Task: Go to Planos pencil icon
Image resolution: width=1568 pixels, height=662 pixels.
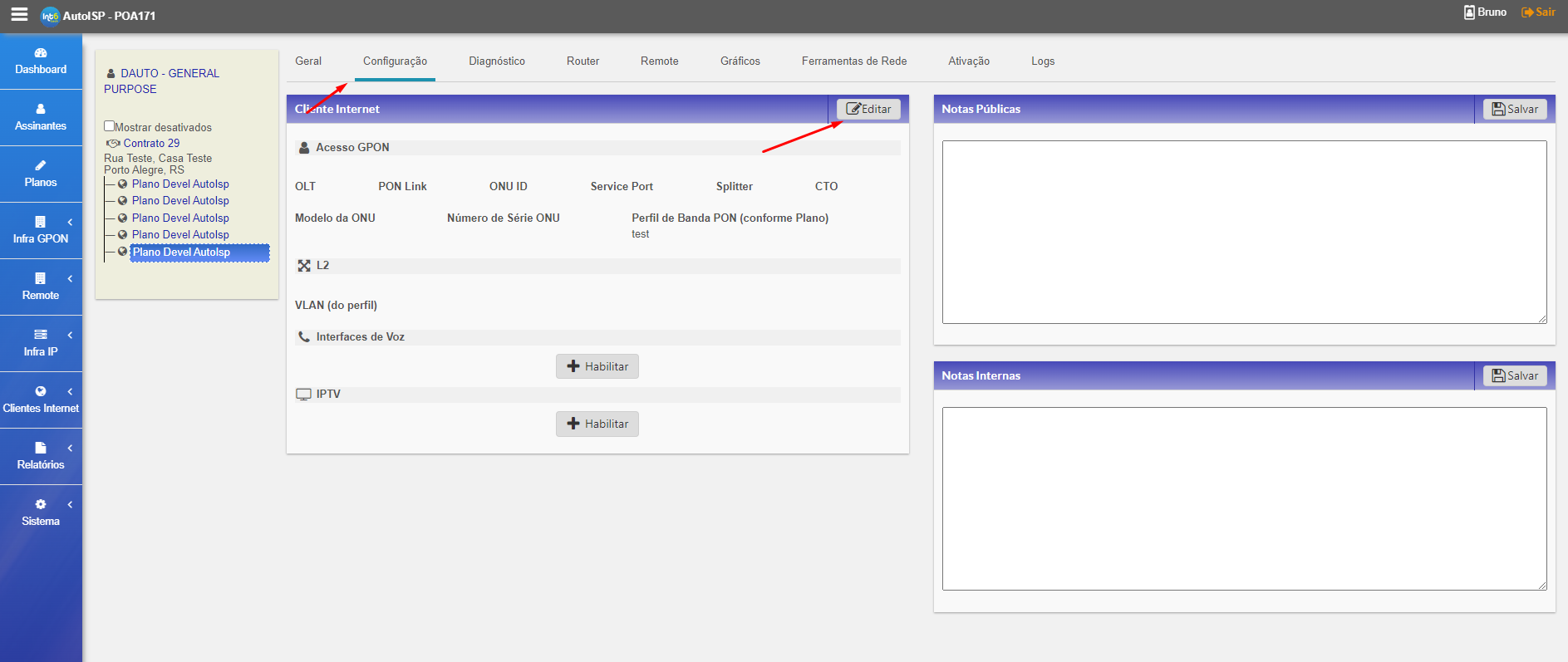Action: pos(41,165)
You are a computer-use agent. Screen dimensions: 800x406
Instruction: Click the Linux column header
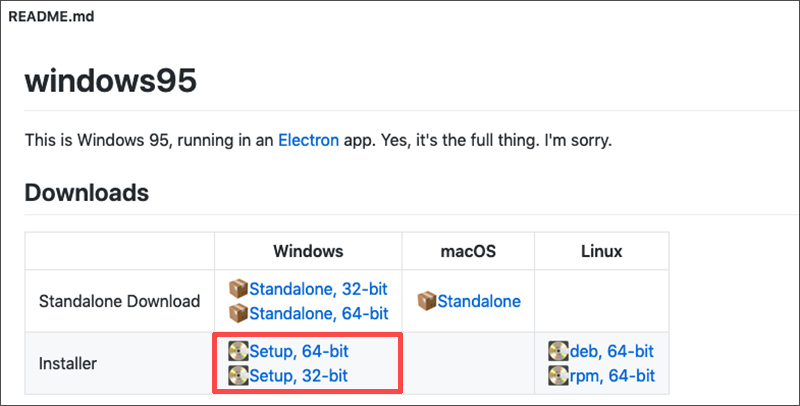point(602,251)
━━━━━━━━━━
__WORK ORDER__. Please set down the whole listing above exactly and skip every picture.

__RESPONSE TO THIS EXERCISE__.
Task: Go to Planos pencil icon
Image resolution: width=1568 pixels, height=662 pixels.
Action: pos(41,165)
You are a computer-use agent. Screen dimensions: 800x406
Instruction: Click the Linux column header
point(602,251)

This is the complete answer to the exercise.